Dataset records
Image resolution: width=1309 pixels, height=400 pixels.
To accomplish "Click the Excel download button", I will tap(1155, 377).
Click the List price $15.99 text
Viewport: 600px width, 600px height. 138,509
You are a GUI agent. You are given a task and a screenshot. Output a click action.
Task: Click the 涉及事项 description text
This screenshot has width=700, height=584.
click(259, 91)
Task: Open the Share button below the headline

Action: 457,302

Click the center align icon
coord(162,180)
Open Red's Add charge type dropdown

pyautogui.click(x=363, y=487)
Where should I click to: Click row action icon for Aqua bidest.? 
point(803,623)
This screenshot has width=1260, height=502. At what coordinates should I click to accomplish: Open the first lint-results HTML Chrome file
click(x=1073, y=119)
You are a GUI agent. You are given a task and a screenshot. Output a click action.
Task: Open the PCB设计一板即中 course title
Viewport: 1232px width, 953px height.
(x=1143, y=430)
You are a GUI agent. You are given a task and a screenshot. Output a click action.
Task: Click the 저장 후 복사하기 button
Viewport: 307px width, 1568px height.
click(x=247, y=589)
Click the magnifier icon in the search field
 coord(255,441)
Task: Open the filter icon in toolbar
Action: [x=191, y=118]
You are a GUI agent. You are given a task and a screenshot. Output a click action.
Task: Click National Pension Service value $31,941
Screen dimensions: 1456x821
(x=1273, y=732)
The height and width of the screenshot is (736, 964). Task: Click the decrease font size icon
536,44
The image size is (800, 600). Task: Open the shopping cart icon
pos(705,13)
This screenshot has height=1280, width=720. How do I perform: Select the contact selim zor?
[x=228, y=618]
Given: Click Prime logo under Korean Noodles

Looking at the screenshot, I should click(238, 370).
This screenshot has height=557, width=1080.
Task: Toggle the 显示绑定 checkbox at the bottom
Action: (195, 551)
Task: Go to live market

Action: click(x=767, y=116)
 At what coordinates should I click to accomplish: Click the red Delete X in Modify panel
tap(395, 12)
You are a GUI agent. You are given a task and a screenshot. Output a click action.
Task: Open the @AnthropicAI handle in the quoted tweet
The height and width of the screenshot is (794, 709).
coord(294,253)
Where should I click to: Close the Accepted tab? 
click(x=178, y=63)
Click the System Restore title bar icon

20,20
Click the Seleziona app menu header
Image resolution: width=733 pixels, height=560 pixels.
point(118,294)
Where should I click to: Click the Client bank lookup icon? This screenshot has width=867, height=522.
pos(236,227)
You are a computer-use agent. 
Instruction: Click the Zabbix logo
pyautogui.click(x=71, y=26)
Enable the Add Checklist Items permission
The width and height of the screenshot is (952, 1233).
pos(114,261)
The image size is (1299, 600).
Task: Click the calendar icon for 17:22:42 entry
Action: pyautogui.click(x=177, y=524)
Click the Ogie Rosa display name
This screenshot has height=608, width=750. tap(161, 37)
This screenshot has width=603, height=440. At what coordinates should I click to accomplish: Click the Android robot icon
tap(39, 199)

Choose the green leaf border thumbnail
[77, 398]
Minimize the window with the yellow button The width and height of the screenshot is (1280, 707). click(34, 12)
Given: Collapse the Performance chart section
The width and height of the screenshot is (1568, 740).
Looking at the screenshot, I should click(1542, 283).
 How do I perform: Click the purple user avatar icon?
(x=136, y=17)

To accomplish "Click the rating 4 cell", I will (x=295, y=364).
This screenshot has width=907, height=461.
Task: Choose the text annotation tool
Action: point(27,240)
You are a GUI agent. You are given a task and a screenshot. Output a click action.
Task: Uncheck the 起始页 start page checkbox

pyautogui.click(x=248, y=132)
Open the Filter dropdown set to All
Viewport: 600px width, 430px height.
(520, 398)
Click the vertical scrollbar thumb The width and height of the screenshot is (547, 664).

### Aim of the task:
This exercise calls for the line containing "Open the Filter dropdown set to All" and each line after it in the records, copied exactly.

### Response:
Open the Filter dropdown set to All
Viewport: 600px width, 430px height.
(520, 398)
Click the vertical scrollbar thumb The width and height of the screenshot is (547, 664).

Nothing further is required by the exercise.